::: Material provided :::
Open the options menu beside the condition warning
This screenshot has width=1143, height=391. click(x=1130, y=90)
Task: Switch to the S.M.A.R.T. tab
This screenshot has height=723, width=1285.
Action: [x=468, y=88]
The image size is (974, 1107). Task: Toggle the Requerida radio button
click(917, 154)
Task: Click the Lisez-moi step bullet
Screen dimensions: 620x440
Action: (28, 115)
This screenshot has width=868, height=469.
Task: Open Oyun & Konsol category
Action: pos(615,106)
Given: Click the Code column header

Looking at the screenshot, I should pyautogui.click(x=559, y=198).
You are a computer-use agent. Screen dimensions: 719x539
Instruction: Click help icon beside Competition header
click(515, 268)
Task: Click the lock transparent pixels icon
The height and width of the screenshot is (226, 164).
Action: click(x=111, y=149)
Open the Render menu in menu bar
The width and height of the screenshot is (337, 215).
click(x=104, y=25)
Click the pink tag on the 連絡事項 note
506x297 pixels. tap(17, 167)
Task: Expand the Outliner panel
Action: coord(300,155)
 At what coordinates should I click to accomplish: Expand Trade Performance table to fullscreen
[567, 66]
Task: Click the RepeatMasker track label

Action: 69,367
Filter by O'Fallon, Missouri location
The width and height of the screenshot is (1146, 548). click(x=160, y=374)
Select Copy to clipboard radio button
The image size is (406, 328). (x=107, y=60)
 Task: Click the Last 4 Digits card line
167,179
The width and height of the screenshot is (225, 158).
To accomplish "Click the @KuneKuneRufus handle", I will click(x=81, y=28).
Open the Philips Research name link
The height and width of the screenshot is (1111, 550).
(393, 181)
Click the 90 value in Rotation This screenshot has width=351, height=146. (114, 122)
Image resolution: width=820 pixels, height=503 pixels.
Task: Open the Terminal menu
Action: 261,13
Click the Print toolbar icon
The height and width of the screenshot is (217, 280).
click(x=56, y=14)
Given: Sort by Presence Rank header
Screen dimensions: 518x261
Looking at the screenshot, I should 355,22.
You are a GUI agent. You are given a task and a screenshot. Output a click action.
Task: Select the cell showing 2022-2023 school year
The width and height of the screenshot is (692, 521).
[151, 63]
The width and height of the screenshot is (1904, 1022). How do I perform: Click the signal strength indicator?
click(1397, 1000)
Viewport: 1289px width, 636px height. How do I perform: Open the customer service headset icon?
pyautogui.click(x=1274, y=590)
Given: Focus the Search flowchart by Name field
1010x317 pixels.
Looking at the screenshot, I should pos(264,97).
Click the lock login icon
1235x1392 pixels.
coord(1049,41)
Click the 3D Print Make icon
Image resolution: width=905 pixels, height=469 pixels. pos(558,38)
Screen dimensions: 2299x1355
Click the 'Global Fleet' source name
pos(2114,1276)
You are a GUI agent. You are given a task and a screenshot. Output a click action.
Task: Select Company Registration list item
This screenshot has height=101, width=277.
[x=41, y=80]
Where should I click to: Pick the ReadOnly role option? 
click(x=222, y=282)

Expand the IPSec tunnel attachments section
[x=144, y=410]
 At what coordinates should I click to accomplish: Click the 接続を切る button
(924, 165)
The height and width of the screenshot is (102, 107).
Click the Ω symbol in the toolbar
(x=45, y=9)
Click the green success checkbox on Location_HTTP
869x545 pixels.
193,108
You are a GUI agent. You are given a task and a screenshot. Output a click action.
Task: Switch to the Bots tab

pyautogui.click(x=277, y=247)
:::
Work required: Extract every line from the one containing "Click the Ω symbol in the toolbar" to the end of the entries, including both of those lines, exactly as given and with nothing added.

Output:
Click the Ω symbol in the toolbar
(x=45, y=9)
Click the green success checkbox on Location_HTTP
869x545 pixels.
193,108
You are a GUI agent. You are given a task and a screenshot. Output a click action.
Task: Switch to the Bots tab

pyautogui.click(x=277, y=247)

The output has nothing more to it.